In driving uptake of electronic payments, arguably no method is as tried and tested as loyalty reward programs. For example, Starbucks executives credit the coffee shop chain’s loyalty program with increasing revenue by $2.65 billion. Used extensively and to good effect in the bank card space, such schemes are a proven way to attract new users, drive referrals, and retain existing users.
In addition, these programs collect valuable data about consumer preferences to inform further programs, campaigns, and products.
In the context of digital merchant payments, loyalty programs can be deployed at three different levels, each with its own merits and dynamics:
- Provider to customer. This is the most obvious type of loyalty scheme. End customers are rewarded for using their digital wallet for merchant transactions—typically with points or cash back as a percentage of their purchases.
- Provider to merchant. Providers can and should also reward their merchants for driving volumes over the digital payments product, for example by offering a wider range of value-added services and better terms such as reduced fees on cash-out.
- Merchant to customer.

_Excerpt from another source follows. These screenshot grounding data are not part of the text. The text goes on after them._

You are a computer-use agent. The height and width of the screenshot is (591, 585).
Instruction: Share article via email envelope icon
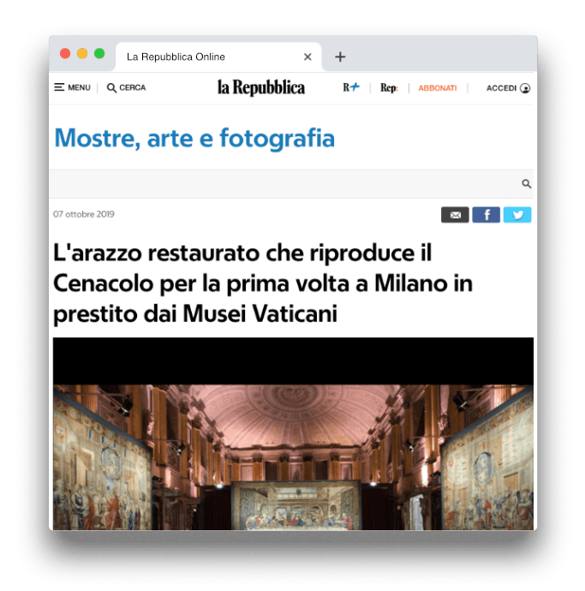click(455, 214)
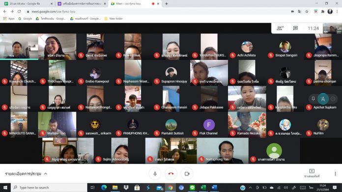
Task: Click the Apps bookmarks shortcut
Action: 9,19
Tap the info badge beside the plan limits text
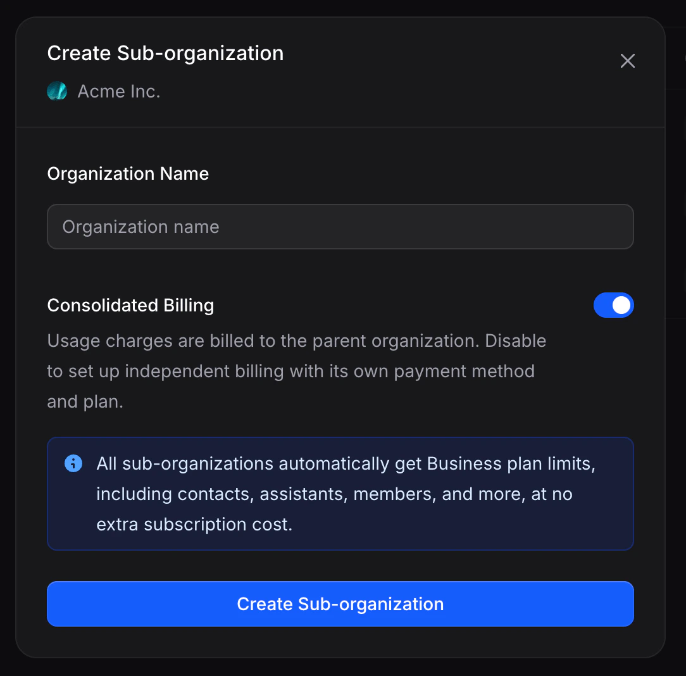Viewport: 686px width, 676px height. (73, 463)
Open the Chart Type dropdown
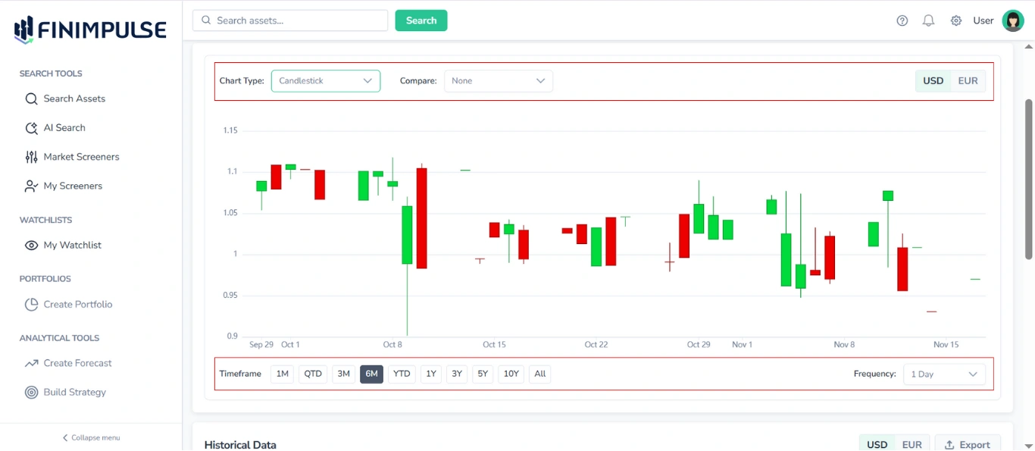Viewport: 1035px width, 451px height. click(325, 80)
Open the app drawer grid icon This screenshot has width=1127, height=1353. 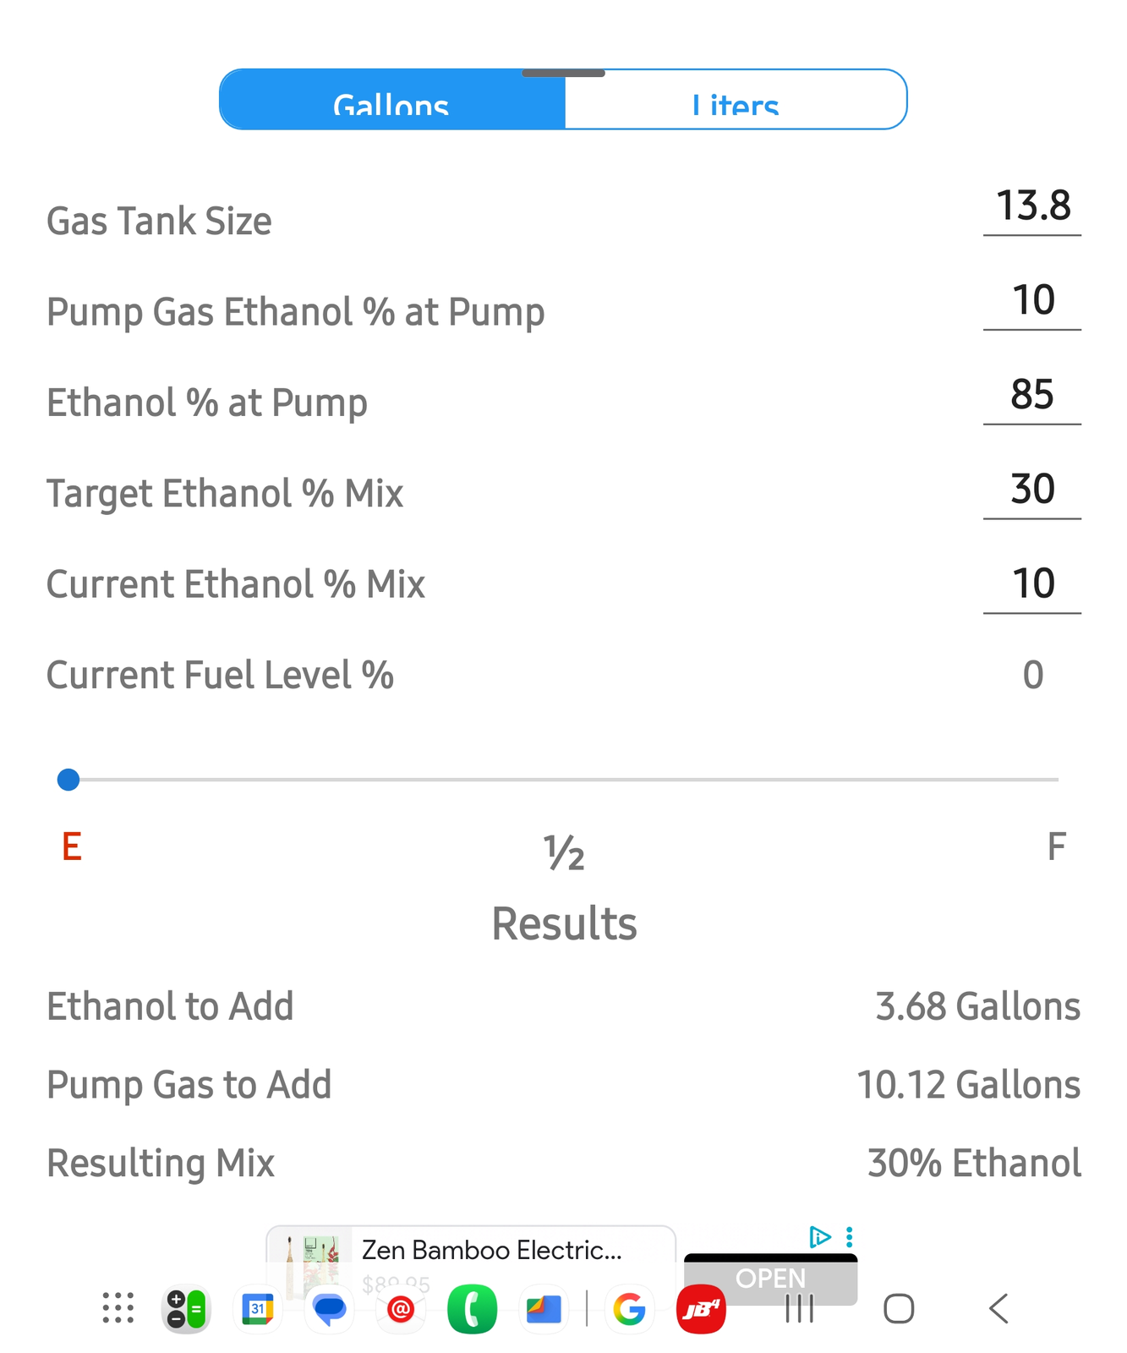coord(118,1308)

In enabling merchants to create loyalty reward schemes for their own customers, providers can create a powerful win-win situation: addressing a real need on the part of merchants while incentivizing end customers to use digital payments.

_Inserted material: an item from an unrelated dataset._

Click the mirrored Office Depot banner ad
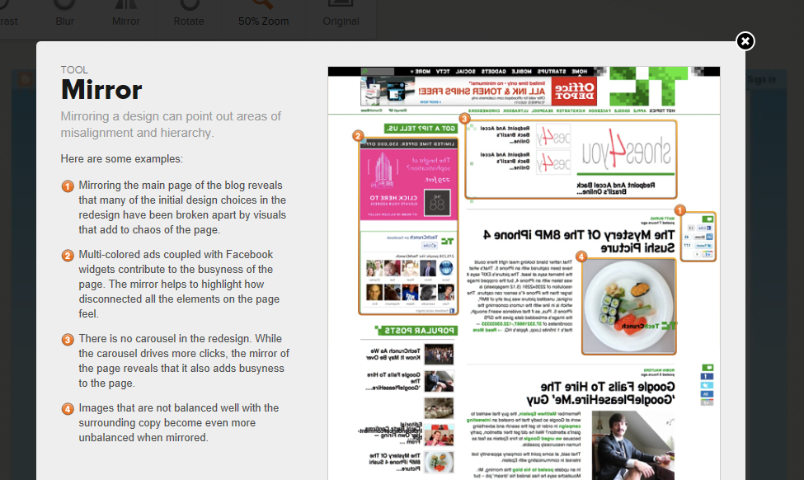This screenshot has width=804, height=480. coord(479,92)

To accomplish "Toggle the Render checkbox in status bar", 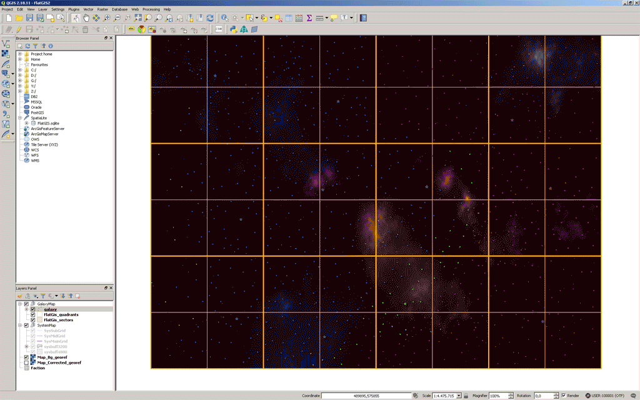I will point(564,396).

The economics of loyalty programs are simple. It is 5 to 25 times cheaper to retain a customer than to acquire a new one, depending on the industry (HBR 2014). Increasing customer retention rates by 5 percent can result in a corresponding increase in profits anywhere from 25 percent to 95 percent. Furthermore, well-structured loyalty programs can help drive sales by tailoring offerings and promotions. British retailer Tesco found that club card holders spent 28 percent more at Tesco and 16 percent less at Sainbury’s, a competitor, after Tesco used data from loyalty programs to tailor services for loyalty club members
Designing a Loyalty Program
A scan of successful loyalty programs from around the world reveals that several high-level decisions need to be made in designing a scheme.
The scope of the program
A central decision for any loyalty program is where rewards can be earned and redeemed. Can customers build up their loyalty rewards only at one or a few specific retailers or at a wide range of participating stores? And will they redeem those points for only a narrow range of rewards at one or a few places or for a broad array of benefits offered by a wide range of partners?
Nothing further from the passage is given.